Stored dataset items:
☆ ☆ ☆ ☆ ☆

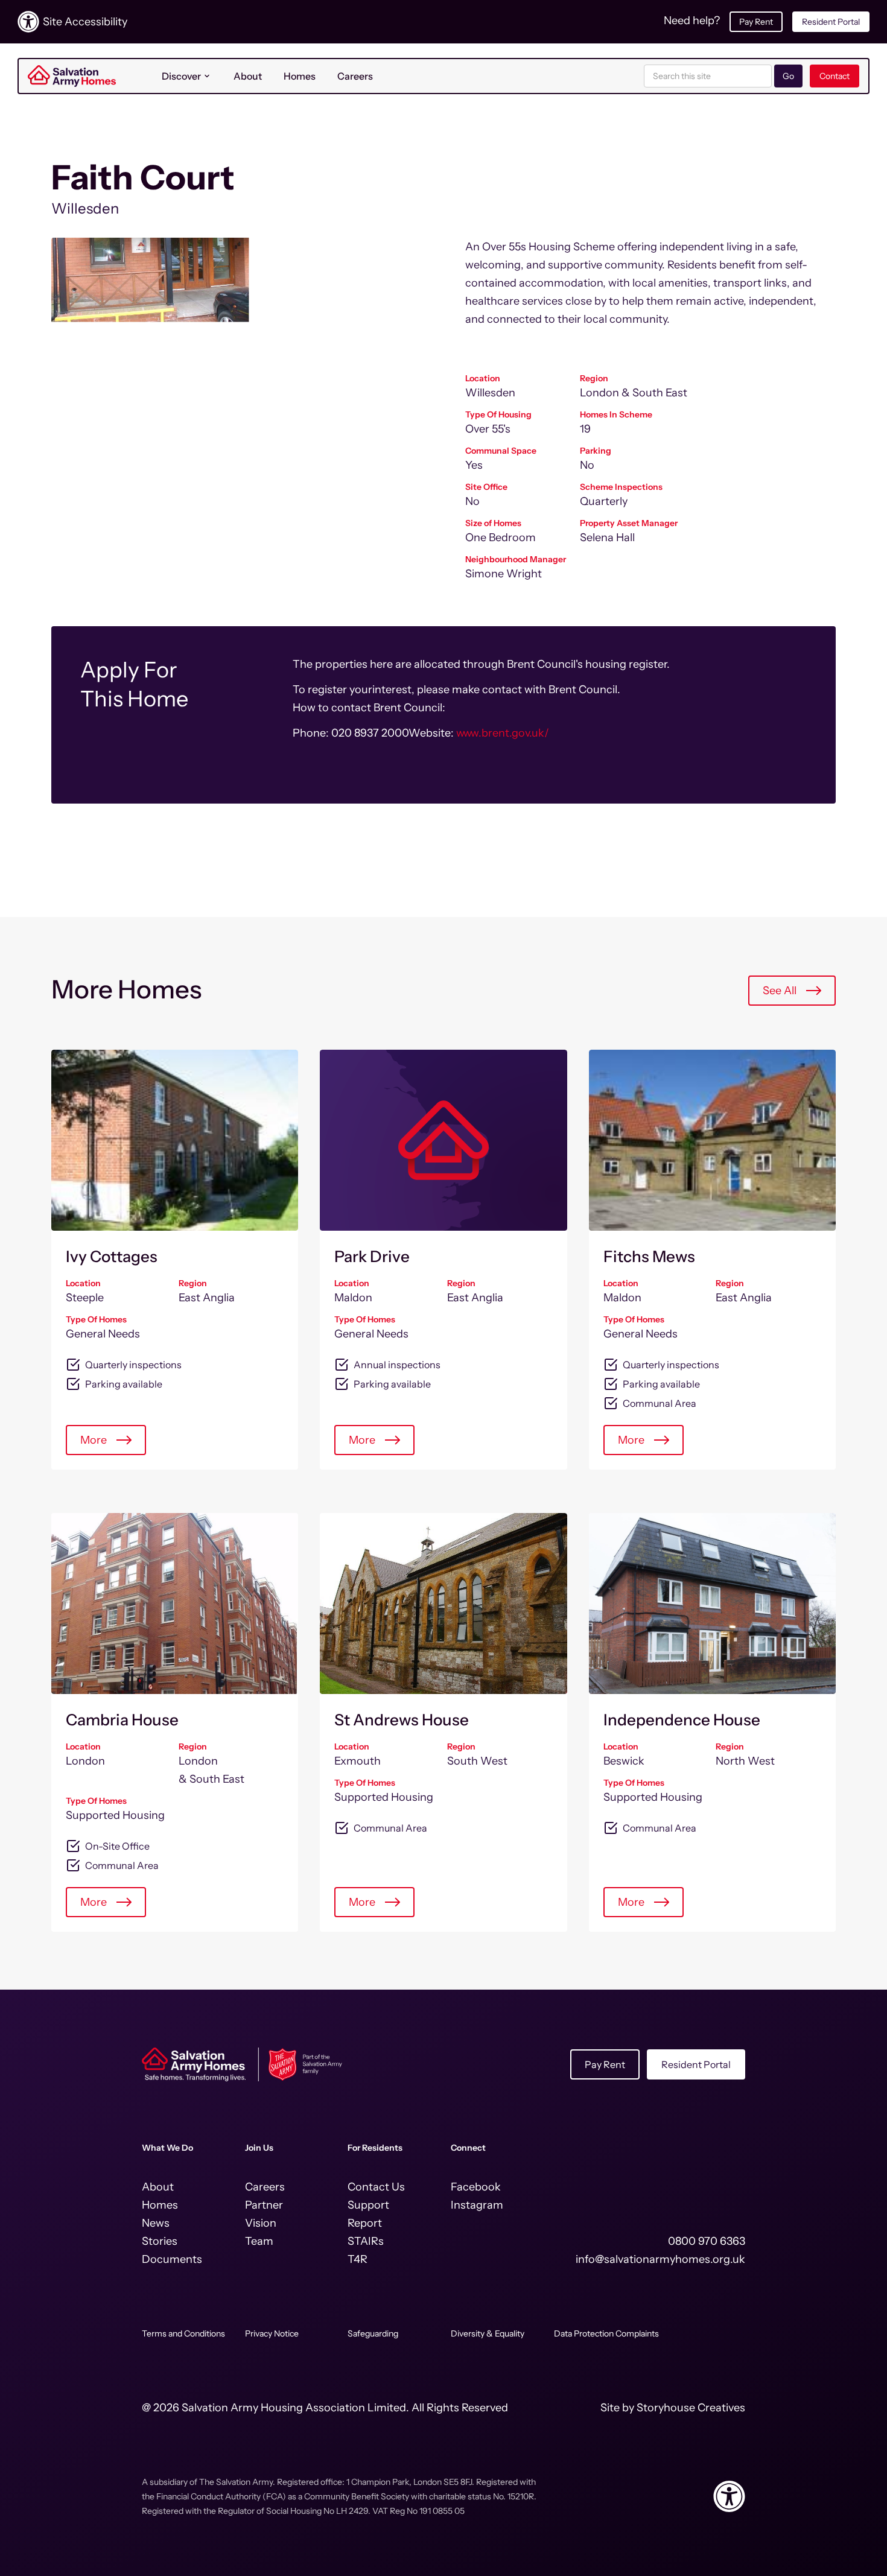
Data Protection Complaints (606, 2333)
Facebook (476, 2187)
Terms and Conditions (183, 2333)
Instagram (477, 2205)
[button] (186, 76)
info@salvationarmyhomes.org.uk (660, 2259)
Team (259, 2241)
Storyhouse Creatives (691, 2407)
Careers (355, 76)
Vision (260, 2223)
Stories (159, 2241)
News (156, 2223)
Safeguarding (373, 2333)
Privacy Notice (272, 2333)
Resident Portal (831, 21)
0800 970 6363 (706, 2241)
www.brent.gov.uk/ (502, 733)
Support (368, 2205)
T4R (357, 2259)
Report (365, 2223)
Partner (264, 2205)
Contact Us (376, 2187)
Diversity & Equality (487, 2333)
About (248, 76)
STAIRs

☆ ☆ ☆ ☆ ☆

- TASK OBJECTIVE
Please retype every record exactly, leaving the pictures out.

- SOLUTION TO THIS TASK
Data Protection Complaints (606, 2333)
Facebook (476, 2187)
Terms and Conditions (183, 2333)
Instagram (477, 2205)
[button] (186, 76)
info@salvationarmyhomes.org.uk (660, 2259)
Team (259, 2241)
Storyhouse Creatives (691, 2407)
Careers (355, 76)
Vision (260, 2223)
Stories (159, 2241)
News (156, 2223)
Safeguarding (373, 2333)
Privacy Notice (272, 2333)
Resident Portal (831, 21)
0800 970 6363 (706, 2241)
www.brent.gov.uk/ (502, 733)
Support (368, 2205)
T4R (357, 2259)
Report (365, 2223)
Partner (264, 2205)
Contact Us (376, 2187)
Diversity & Equality (487, 2333)
About (248, 76)
STAIRs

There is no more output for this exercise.